Animals That Produce Ethanol
A handful of vertebrates can produce ethanol in their own tissues. Goldfish and crucian carp survive prolonged oxygen deprivation by converting stored glycogen into ethanol. In these fish, the brain and heart initially produce lactate under anoxic conditions, but that lactate is then transported to skeletal muscle, where alcohol dehydrogenase activity is concentrated. The muscle tissue is where the final conversion to ethanol and CO₂ takes place exclusively. The ethanol then diffuses out through the gills into the surrounding water, preventing toxic buildup.
This adaptation is extraordinarily rare. Only three carp relatives and two species of turtles are known to survive without any oxygen for days using this mechanism. All other vertebrates die within minutes under the same conditions. When researchers first documented this in goldfish, they described it as the first vertebrate known to match the biochemical capacity of yeast.

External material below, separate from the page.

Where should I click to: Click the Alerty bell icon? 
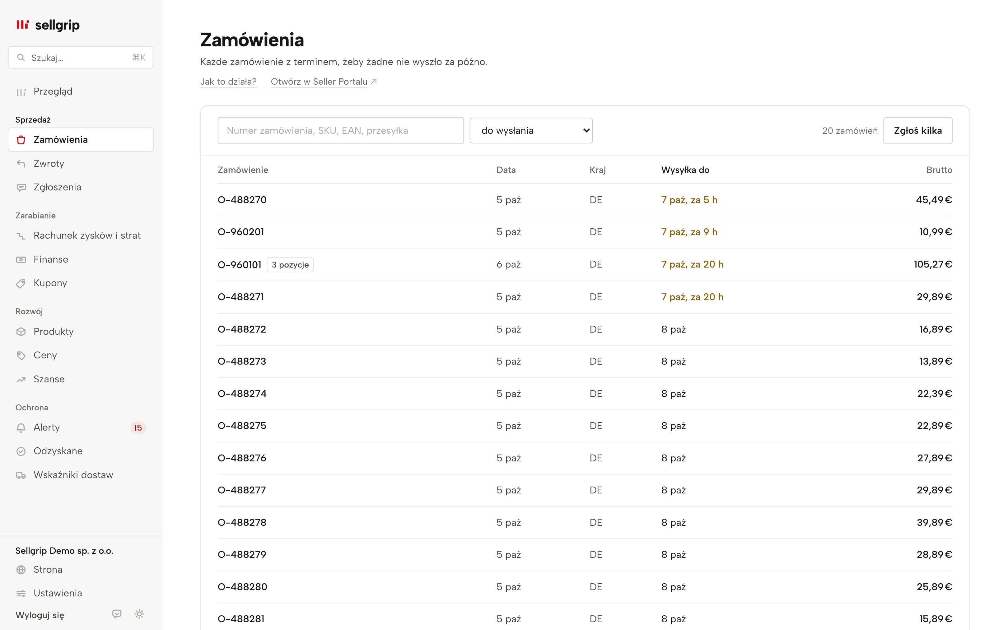coord(21,428)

Fermentation in the Human Body
Human cells do not normally produce ethanol. However, in a rare condition called auto-brewery syndrome, fungi or bacteria in the gastrointestinal tract, oral cavity, or urinary system ferment dietary sugars into ethanol. People with this condition can become measurably intoxicated without drinking alcohol. The primary trigger is an overgrowth of fermenting microorganisms, often yeast, in the gut. Reducing simple and complex sugars in the diet decreases the amount of ethanol produced.
Industrial Fermentation Vessels
At the commercial scale, ethanol fermentation takes place in large bioreactors, often called fermenters. In Brazil, the world’s second-largest ethanol producer, most distilleries run fed-batch fermentation, where sugar is added gradually to avoid overwhelming the yeast with high substrate concentrations. About 20 to 30 percent of Brazilian distilleries instead use continuous fermentation, where fresh sugar solution flows in and fermented broth flows out in an ongoing cycle.
Fermentation temperatures in industrial and optimized laboratory settings typically fall in the range of 30 to 38°C, with 35°C being a common target for S. cerevisiae. The process generally runs for 24 to 72 hours depending on the setup. One of the main challenges is that byproducts like organic acids and the ethanol itself progressively inhibit yeast metabolism, so conditions need careful management to keep yields high.